What this task involves:
Would you give again, exactly as written, the lines from the opening of the records to the line with "전체메뉴 (37, 90)", that line included and pictures excluded?

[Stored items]
+ + + + + + +

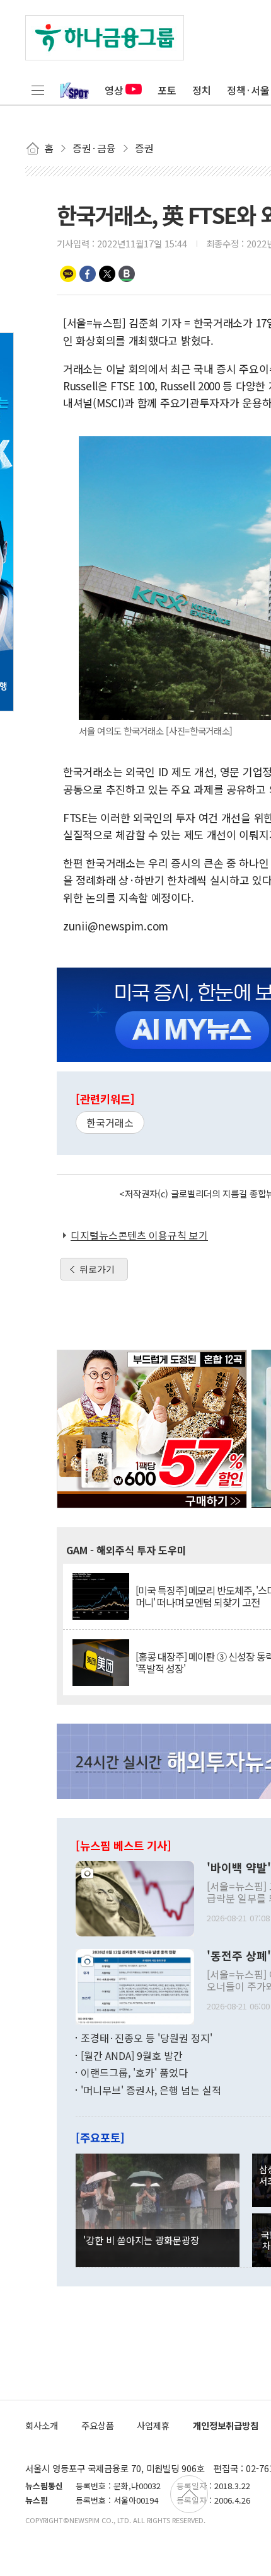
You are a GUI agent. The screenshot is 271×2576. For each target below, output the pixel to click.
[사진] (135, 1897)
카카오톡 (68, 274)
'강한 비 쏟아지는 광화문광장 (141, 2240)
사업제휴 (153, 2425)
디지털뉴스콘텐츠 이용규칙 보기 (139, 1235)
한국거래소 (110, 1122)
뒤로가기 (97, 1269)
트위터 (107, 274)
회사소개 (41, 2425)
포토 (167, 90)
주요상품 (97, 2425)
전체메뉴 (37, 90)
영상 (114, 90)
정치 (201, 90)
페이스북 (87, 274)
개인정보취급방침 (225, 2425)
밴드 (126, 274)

+ + + + + + +

Task output:
You are a GUI agent. The screenshot is 271×2576. For each target below, output the pixel to click.
[사진] (135, 1897)
카카오톡 (68, 274)
'강한 비 쏟아지는 광화문광장 (141, 2240)
사업제휴 (153, 2425)
디지털뉴스콘텐츠 이용규칙 보기 (139, 1235)
한국거래소 (110, 1122)
뒤로가기 (97, 1269)
트위터 (107, 274)
회사소개 (41, 2425)
포토 (167, 90)
주요상품 (97, 2425)
전체메뉴 (37, 90)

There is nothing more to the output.